In conclusion, the present analysis, based on >100 000 patients with AMI from 2003 to 2008, indicates that there were clinically and statistically significant changes over time in the risk factors and characteristics assessed. Increases in the prevalence of women, NSTEMI, and patients 45 to 65 years of age, when viewed from an epidemiological perspective, have important implications for the identification of further opportunities for risk factor modification. Continued increases in the prevalence of obesity and low HDL over the next decade, along with persistently high prevalences of hypertension and diabetes mellitus, particularly in the growing segment of patients with NSTEMI, could offset the beneficial clinical effects of decreasing trends in other risk factors and could result in higher disease burden and post-AMI morbidity in AMI survivors.37
The GWTG-CAD program was supported, in part, through the AHA Pharmaceutical Roundtable and an unrestricted educational grant from Merck. Drs Boyer and Laskey were supported, in part, by the Robert S. Flinn Endowment for Cardiovascular Medicine (University of New Mexico School of Medicine).
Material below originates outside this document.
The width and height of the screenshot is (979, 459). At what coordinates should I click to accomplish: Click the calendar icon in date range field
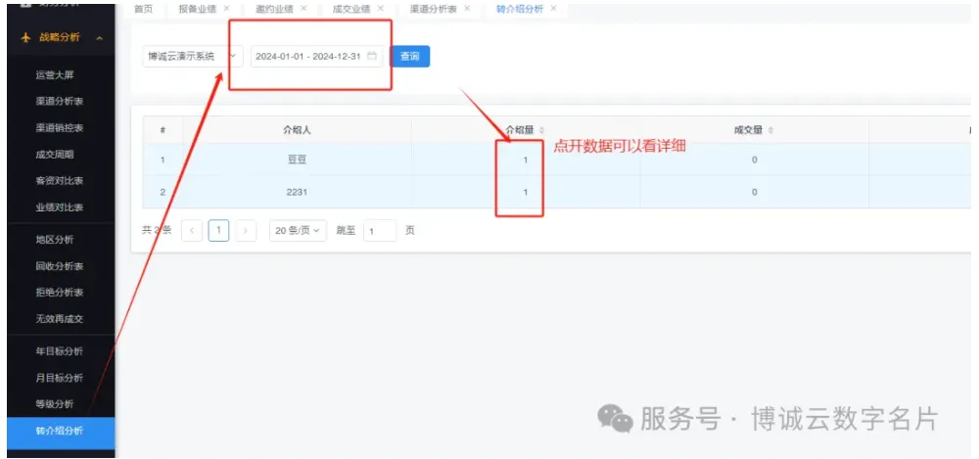coord(372,57)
Dr Bhatt has served on the Advisory Board of Medscape Cardiology and on the Board of Directors of the Boston VA Research Institute and the Society of Chest Pain Centers; has served as the Chair of the AHA Get With The Guidelines Science Subcommittee; has received honoraria (significant) from the American College of Cardiology (Editor, Clinical Trials, Cardiosource), Duke Clinical Research Institute (clinical trial steering committees), Slack Publications (Chief Medical Editor, Cardiology Today Intervention), and WebMD (CME steering committees); has received research grants (significant) from Amarin, AstraZeneca, Bristol-Myers Squibb, Eisai, Ethicon, Medtronic, Sanofi Aventis, and The Medicines Company; and has performed unfunded research for FlowCo, PLx Pharma, and Takeda. Dr Hernandez has received research grants (significant) from Johnson & Johnson and Amylin and has received honoraria (significant) from Corthera. Dr Peterson has received research grants (significant) from Merck, Bristol-Meyers Squibb/Sanofi, Lilly, and Johnson & Johnson. Dr Cannon has received research grants (significant) from Accumetrics, AstraZeneca, GlaxoSmithKline, Merck, and Takeda; has received honoraria (modest) from Pfizer and AstraZeneca; and has served as a consultant to or on the advisory board (modest) of Bristol-Meyers Squibb/Sanofi, Novartis, Alnylam, and Automedics Medical Systems. Dr Fonarow has served on the Steering Committee of Get With the Guidelines and has received a research grant (significant) from the National Institutes of Health. Drs Boyer and Laskey and M. Cox have nothing to disclose.